Which lines in the records below contain the string "screenshot"? Collect each of them word for word.

◆ **THE INPUT**:
⁂

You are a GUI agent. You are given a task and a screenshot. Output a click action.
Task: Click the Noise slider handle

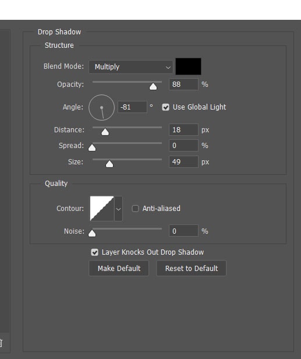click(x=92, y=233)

⁂

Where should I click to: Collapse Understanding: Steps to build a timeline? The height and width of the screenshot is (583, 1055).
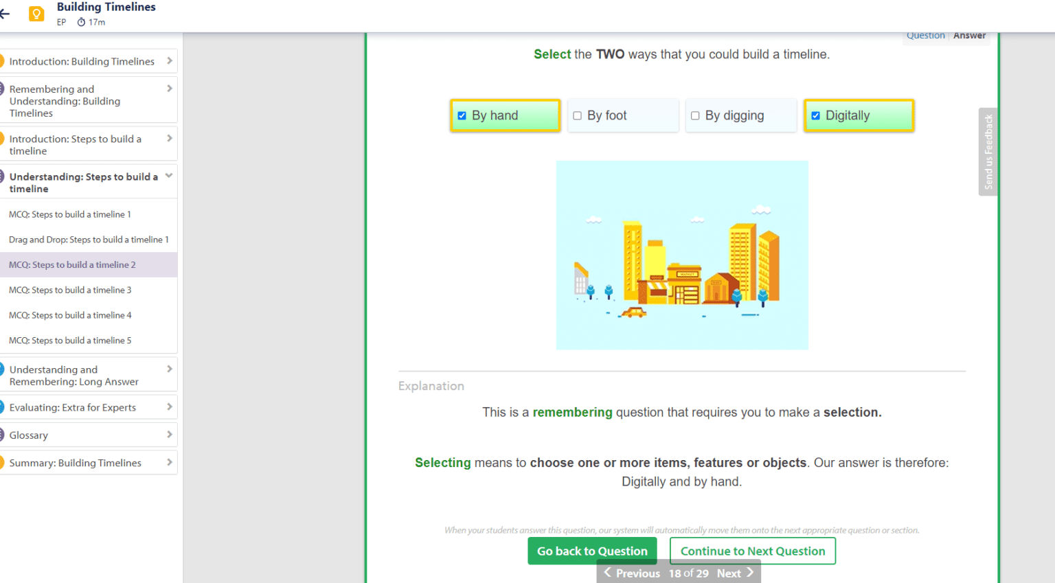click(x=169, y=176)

⁂

◆ **RESPONSE FOR THIS EXERCISE**:
You are a GUI agent. You are given a task and a screenshot. Output a click action.
Where should I click to: Collapse Understanding: Steps to build a timeline? The height and width of the screenshot is (583, 1055).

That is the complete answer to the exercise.